В то время я был студентом Медико-хирургической (теперешней Военно-медицинской) академии[57]. Начиная с осени 1861 года, подпольные листки время от времени появлялись в академии в довольно значительном количестве: «К молодому поколению»[58], «Великорусе»[59], «К образованным классам»[60], «Молодая Россия»[61]. Многие студенты (я почти готов сказать: большинство; всех студентов было около семисот) побаивались этих листков, сторонились от них, чтобы не попасть в ответ. Из тех, которые не боялись взять листок в руки и прочитать, большинство относилось к прочитанному более или менее сочувственно, меньшинство — с некоторым любопытством, однако же ни к чему дальнейшему не обязывающим. Упомянутый выше листок, благожелательный полякам, я получил от одного из знакомых в количестве тридцати или сорока экземпляров; из них шесть экземпляров я передал студенту-юристу Петербургского университета Цветкову[62]. Эти шесть листков он положил в своей комнате на стол; в его отсутствие в комнату зашел его сосед по квартире, какой-то маленький чиновник; прочитал листок и немедленно донес, куда следует; у Цветкова был произведен обыск, и его арестовали. При обыске оказалась в числе прочих бумаг моя записка к Цветкову; хотя записка не содержала в себе ничего подозрительного, тем не менее жандармское ведомство сочло нужным арестовать и меня; это было в начале марта 1863 года.

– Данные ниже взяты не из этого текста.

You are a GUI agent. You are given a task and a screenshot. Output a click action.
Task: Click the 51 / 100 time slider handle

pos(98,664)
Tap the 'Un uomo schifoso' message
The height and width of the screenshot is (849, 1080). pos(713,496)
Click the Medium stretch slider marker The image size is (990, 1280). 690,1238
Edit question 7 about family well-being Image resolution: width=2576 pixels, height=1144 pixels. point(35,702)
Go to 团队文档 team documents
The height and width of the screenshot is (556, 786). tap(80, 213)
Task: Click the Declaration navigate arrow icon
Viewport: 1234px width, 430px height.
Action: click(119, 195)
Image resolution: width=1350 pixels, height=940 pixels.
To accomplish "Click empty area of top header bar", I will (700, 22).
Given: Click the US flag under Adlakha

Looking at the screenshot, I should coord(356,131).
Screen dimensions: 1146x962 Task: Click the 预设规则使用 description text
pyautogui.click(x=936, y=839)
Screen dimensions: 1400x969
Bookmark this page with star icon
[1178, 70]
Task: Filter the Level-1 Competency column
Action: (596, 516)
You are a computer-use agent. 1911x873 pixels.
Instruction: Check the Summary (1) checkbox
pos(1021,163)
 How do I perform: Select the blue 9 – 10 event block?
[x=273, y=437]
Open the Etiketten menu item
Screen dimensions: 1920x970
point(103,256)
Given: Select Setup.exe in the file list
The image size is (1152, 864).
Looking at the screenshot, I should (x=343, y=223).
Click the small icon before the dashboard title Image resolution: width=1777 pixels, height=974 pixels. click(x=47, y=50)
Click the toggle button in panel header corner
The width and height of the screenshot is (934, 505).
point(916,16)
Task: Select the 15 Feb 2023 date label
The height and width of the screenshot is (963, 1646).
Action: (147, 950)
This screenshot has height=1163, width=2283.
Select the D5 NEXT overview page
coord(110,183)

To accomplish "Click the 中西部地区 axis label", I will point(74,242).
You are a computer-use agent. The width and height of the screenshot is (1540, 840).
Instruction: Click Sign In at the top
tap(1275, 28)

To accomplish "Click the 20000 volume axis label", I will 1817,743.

Восемь дней я находился под арестом при полиции, кажется — при Казанской части; потом меня перевезли в Петропавловскую крепость[63]. Там, в крепости, имела свои заседания особая Следственная комиссия по политическим делам, состоявшая под председательством, если не ошибаюсь, князя Голицына[64]; в числе членов комиссии были Огарев[65], Дренякин[66], Жданов[67]; других фамилий не помню; делопроизводителем был Волянский; наиболее деятельным членом комиссии был, по-видимому, только что упомянутый мною Жданов, сенатор. В том же месяце марте я был вызван в комиссию два раза. Дело было пустяковое, несложное; поэтому и допросы были непродолжительные, каждый раз часа по два с небольшим. Комиссией было установлено, что именно я, а не кто-нибудь другой, передал Цветкову шесть экземпляров возмутительного воззвания; на вопрос комиссии: «Разделяю ли я убеждения, высказанные в этом воззвании?» я ответил утвердительно.
В августе 1863 г[ода] я был привезен из Петропавловской крепости в Сенат. Там в присутствии нескольких сенаторов были прочитаны все вопросы, предложенные мне Следственной комиссией, и данные мною ответы.
— Подтверждаете ли эти ответы?
— Подтверждаю.
— Не имеете ли чего прибавить в дополнение и разъяснение?
— Не имею.
— Не было ли вам учинено допросов с пристрастием?
По ходу дела и по связи мыслей я понял, что выражение «с пристрастием» следует понимать в данном случае, как технический термин нашего государства, означающий в переводе на обыкновенный разговорный язык: «с употреблением пытки». Во время допросов Следственной комиссии и вообще во время моего содержания в Петропавловской крепости я ни разу не подвергался воздействиям, имеющим хотя бы некоторое слабое сходство с тем, что мы разумеем под словом «пытка», и потому на этот вопрос Сената я ответил:
— Допросов с пристрастием не было.
13-го января 1864 г[ода] я был вторично привезен из Петропавловской крепости в Сенат. В присутствии сенаторов было прочитано изложение дела и приговор Сената, который по отношению ко мне гласил: «Такого-то за злоумышленное распространение возмутительного воззвания лишить всех лично и по состоянию присвоенных прав и преимуществ и сослать в каторжную работу в крепостях на шесть лет, поселив затем в Сибири навсегда; приговор Сената одобрен мнением Государственного совета; таковое мнение Государственного совета государь император в шестой день января сего 1864 года высочайше утвердить соизволил и повелел исполнить».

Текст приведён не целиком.